Procureurs de la Couronne - Le gâchis

L'actuel affrontement entre les procureurs de la Couronne et le gouvernement n'a rien d'étonnant: cela fait des décennies qu'il perdure, sans égard aux étiquettes politiques. «La rémunération des procureurs de la Couronne est inférieure de près de 40 % par rapport à celle de leurs collègues ailleurs au pays», écrivait-on déjà en 1986.

En fait, la disparité considérable entre les ressources financières et matérielles dont disposent les procureurs du Québec et celles offertes dans le reste du Canada fit l'objet d'un premier rapport en... 1978. Le principe d'une correction fut par la suite appuyé par d'autres études (dont l'une signée d'Alfred Rouleau, l'ex-directeur des Caisses Desjardins, en 1985), des associations canadiennes de juristes, le Barreau du Québec, la magistrature... On vit même des ministres de la Justice, comme Herbert Marx dans le gouvernement de Robert Bourassa, témoigner leur sympathie pour la cause des procureurs.
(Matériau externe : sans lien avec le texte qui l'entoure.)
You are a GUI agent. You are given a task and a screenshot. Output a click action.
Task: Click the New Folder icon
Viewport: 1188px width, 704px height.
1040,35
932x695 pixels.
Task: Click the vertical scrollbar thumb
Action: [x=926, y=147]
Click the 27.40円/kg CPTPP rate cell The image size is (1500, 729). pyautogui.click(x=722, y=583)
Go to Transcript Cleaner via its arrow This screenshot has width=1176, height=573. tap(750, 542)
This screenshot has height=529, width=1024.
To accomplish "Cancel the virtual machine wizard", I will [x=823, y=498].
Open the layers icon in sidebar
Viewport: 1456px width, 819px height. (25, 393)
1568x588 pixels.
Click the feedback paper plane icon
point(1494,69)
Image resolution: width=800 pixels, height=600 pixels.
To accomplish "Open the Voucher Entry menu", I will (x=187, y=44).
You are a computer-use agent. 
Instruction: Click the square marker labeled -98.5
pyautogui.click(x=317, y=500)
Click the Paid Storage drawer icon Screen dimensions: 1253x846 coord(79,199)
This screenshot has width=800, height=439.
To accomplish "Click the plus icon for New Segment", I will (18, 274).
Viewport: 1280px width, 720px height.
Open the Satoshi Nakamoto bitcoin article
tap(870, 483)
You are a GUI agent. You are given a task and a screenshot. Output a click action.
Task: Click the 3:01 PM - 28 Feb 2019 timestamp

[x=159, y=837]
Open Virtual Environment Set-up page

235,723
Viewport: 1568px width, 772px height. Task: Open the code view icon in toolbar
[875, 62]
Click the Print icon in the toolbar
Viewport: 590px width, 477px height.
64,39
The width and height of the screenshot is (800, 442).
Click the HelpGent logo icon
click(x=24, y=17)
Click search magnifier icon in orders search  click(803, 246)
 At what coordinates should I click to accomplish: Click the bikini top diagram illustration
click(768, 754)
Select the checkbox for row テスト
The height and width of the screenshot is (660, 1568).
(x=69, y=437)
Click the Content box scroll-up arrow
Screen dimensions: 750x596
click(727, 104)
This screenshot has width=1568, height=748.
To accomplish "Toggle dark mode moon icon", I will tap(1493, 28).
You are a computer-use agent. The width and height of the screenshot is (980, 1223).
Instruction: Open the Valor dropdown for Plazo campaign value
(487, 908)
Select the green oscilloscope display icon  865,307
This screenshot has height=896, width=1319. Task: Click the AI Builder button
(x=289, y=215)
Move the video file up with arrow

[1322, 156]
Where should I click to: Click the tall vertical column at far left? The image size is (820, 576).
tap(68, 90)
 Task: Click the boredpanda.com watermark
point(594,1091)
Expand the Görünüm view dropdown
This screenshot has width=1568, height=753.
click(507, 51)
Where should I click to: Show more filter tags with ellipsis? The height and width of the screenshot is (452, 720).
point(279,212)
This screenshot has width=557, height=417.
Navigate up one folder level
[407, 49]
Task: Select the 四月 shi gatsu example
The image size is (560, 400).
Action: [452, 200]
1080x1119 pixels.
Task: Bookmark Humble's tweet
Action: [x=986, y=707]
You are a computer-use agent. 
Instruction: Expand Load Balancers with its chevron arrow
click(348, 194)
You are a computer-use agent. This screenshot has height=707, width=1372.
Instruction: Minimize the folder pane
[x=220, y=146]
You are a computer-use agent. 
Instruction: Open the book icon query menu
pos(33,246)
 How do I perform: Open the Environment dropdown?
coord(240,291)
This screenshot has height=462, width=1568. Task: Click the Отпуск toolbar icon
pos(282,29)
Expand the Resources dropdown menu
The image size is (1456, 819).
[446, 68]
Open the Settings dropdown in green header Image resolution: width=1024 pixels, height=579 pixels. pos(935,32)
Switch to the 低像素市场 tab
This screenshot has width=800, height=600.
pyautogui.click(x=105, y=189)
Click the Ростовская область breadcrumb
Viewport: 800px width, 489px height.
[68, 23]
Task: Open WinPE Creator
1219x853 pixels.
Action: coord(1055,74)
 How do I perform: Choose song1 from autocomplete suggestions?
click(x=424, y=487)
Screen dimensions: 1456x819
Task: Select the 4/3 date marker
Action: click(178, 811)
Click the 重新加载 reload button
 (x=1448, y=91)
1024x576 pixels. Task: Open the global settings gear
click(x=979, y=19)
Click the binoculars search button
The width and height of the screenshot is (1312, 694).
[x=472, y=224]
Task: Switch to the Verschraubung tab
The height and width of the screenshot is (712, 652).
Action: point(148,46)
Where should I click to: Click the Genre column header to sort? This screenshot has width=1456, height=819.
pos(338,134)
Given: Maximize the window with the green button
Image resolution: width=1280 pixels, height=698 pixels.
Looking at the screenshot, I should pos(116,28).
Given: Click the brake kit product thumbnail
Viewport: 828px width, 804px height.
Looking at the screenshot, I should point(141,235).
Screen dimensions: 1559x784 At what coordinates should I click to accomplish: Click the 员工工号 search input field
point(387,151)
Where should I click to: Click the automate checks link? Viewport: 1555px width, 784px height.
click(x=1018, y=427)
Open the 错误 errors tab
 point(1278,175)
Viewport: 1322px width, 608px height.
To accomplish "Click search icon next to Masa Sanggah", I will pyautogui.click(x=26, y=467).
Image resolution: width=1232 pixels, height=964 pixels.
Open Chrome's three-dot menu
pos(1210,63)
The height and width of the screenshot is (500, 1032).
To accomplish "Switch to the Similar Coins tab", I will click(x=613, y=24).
Les procureurs, eux, chercheront à se faire entendre en usant d'une foule de moyens de pression en 25 ans: journées d'étude, refus de plaider certaines causes, manifestations, grève du zèle, grève illégale... Il y eut aussi des menaces de démission, des démissions très médiatisées de procureurs vedettes, des problèmes de relève. Mais, au final, les gouvernements n'ont jamais acquiescé à leurs demandes.

Tout ce rappel pour souligner que le scénario dans lequel nous nous retrouvons aujourd'hui n'est pas sans précédent. L'insensibilité gouvernementale est toutefois montée d'un cran. D'abord, bien peu de chances ont été laissées à la négociation. La présidente du Conseil du trésor, Michelle Courchesne, a reproché aux représentants des procureurs leur ton vindicatif. Mais quand un manque de ressources est avéré, c'est au gouvernement de faire en sorte que les discussions se poursuivent.

Surtout, la loi spéciale est une gifle: reculant sur les propositions salariales présentées au départ, le gouvernement assujettit les procureurs aux mêmes augmentations que pour l'ensemble de la fonction publique. Pour des employés en quête justifiée de reconnaissance, cela relève du mépris.

Plus profondément, c'est du désintérêt historique du Québec envers son système de justice qu'il est ici question. Dans notre société que l'on dit de droit, celui-ci est le parent pauvre des services publics. C'est bien après les autres que juges et procureurs ont par exemple eu droit à des ordinateurs. Et notre système n'est plus du tout adapté à la sophistication du crime organisé, des crimes économiques, de la cybercriminalité... Seul l'engagement personnel des procureurs permet au système de faire face à des dossiers aussi complexes. D'où le gâchis absolu d'en arriver à démobiliser à ce point procureurs en chef comme syndiqués.

Mme Courchesne a dit qu'avec la loi spéciale, il s'agissait de retrouver «un système de justice fonctionnel». Il aurait mieux valu que le système fonctionne parce qu'on y accorde de l'importance, qu'on en reconnaît les acteurs et qu'on y met les moyens pour faire en sorte que les postes à ouvrir puissent être pourvus.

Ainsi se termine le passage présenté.